===== RECORDS FOR THE EXERCISE

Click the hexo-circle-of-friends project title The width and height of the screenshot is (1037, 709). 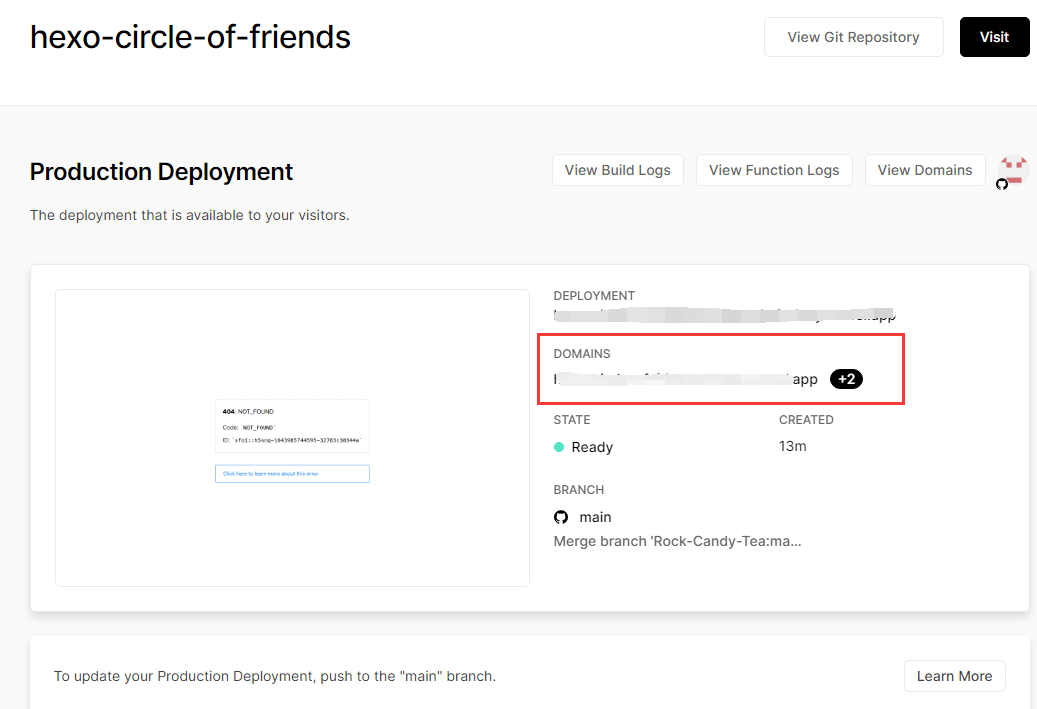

==========
===== RECORDS FOR THE EXERCISE

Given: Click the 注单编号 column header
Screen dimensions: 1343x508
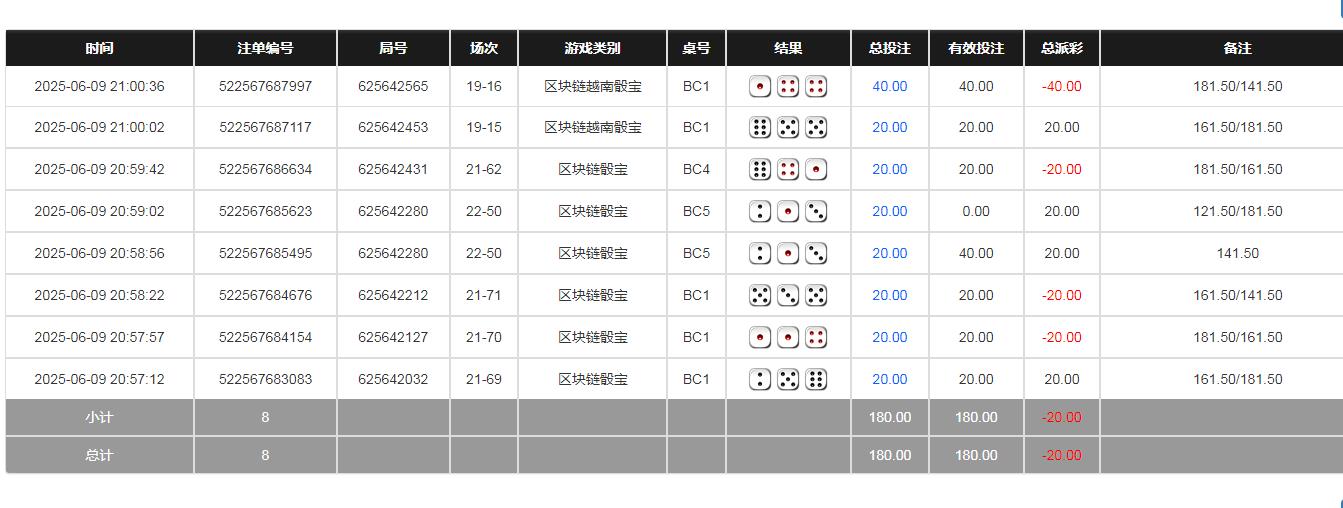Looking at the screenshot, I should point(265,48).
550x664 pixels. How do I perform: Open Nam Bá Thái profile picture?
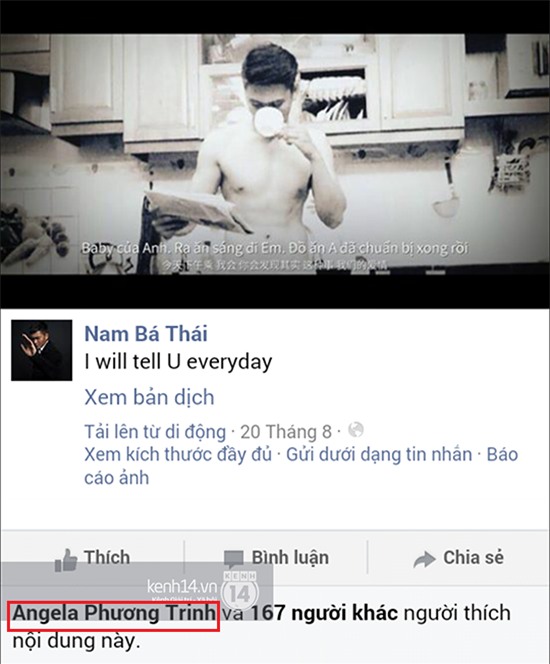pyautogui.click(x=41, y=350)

==========

DIRECTION: Rescale the records from the line with "550x664 pixels. How" to the line with "pyautogui.click(x=41, y=350)", both included. Write out only those lines, requests included, with each coordinate in the answers multiplied by 1.85 and rounded to a whole number (halves round up), and leave the pictures out.

FINAL RESULT:
550x664 pixels. How do I perform: Open Nam Bá Thái profile picture?
pyautogui.click(x=76, y=648)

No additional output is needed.